BPN NTT mencatat redistribusi tanah selama tiga tahun terakhir mencapai 100 persen sesuai target, dengan realisasi 18.180 sertifikat pada 2023, 26.844 sertifikat pada 2024, dan 3.649 sertifikat pada 2025.

Fransiska menjelaskan redistribusi tanah dilakukan untuk memberikan dasar kepemilikan tanah sekaligus kepastian hukum atas tanah kepada subjek yang memenuhi persyaratan, sehingga dapat memperbaiki serta meningkatkan keadaan sosial ekonomi masyarakat penerima

Untuk mengoptimalkan pelaksanaan reforma agraria, BPN NTT juga memastikan program redistribusi tanah diikuti pemberdayaan ekonomi masyarakat.

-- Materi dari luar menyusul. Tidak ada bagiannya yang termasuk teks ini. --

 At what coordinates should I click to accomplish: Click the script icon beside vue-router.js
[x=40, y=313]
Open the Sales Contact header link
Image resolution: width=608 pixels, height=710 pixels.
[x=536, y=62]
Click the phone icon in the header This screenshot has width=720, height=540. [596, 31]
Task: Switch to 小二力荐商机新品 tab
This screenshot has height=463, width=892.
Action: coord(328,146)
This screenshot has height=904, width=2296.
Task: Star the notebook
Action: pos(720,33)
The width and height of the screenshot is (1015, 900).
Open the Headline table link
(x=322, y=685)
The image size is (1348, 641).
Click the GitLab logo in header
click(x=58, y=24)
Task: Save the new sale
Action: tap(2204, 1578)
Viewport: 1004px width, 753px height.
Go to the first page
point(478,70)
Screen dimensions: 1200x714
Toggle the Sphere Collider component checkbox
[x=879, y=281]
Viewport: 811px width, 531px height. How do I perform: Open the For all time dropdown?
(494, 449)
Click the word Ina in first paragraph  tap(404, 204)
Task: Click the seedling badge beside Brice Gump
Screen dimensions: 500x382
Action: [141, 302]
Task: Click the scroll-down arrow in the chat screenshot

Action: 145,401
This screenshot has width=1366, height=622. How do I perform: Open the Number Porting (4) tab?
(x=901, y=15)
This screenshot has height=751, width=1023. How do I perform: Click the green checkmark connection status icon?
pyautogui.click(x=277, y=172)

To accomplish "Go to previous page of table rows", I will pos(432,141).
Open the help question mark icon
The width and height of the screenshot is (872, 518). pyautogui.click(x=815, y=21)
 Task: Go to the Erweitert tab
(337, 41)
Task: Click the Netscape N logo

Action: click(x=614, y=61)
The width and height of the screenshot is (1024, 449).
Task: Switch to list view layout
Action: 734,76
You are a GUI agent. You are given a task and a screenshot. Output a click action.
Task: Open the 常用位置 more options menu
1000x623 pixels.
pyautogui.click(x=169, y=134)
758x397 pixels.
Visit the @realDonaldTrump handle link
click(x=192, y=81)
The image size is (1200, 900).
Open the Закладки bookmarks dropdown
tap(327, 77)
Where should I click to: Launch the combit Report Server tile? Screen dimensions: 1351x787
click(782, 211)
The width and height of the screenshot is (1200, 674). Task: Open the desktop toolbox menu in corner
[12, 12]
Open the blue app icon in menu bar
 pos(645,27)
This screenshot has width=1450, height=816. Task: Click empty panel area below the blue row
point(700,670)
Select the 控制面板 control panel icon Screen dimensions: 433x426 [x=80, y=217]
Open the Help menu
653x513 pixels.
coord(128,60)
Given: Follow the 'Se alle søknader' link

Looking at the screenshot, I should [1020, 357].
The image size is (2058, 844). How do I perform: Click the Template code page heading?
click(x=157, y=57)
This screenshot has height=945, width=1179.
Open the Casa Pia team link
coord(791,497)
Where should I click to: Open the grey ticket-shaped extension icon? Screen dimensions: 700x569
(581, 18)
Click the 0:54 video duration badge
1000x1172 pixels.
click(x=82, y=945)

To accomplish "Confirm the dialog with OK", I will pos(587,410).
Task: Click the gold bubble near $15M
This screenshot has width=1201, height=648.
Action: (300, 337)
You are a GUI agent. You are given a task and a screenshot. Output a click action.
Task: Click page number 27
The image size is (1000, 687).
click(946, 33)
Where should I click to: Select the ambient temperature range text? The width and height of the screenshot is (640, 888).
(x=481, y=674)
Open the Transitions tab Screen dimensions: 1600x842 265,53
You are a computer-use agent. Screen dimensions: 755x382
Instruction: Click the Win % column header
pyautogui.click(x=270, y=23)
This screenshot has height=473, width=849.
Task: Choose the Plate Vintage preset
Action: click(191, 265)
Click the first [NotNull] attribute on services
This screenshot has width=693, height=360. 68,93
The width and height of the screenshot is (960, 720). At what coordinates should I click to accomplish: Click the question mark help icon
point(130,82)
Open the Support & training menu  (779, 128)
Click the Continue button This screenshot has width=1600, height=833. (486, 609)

Selain itu, sebagai strategi percepatan, BPN NTT akan meningkatkan digitalisasi sertifikat tanah, pemetaan bidang yang belum terpetakan, serta pengawasan ketat terhadap layanan pertanahan guna mencegah pungutan liar.

BPN NTT akan mendorong peran Gugus Tugas Reformasi Agraria (GTRA) berjalan efektif dengan dukungan Anggaran Pendapatan Belanja Daerah (APBD) dalam mendukung program strategis nasional.

Lebih lanjut, Fransiska mengatakan penerbitan sertifikat tanah melalui program Pendaftaran Tanah Sistematis Lengkap (PTSL) pada 2026 ditargetkan sebanyak 66.696 sertifikat. Adapun realisasi PTSL 2025 mencapai 52.000 sertifikat atau 100 persen sesuai target tahunan.

"Kami juga menyiapkan desa dan kelurahan yang menjadi rencana lokasi PTSL yang memiliki potensi untuk saling berkontribusi dan bekerjasama dalam pelaksanaan program ini," katanya.

Ia menambahkan BPN akan melakukan sosialisasi langsung kepada desa dan kelurahan yang menjadi target lokasi PTSL, sekaligus memaksimalkan peran sumber daya manusia baik dari BPN maupun perangkat daerah seperti RT/RW, dalam memberikan pemahaman kepada masyarakat.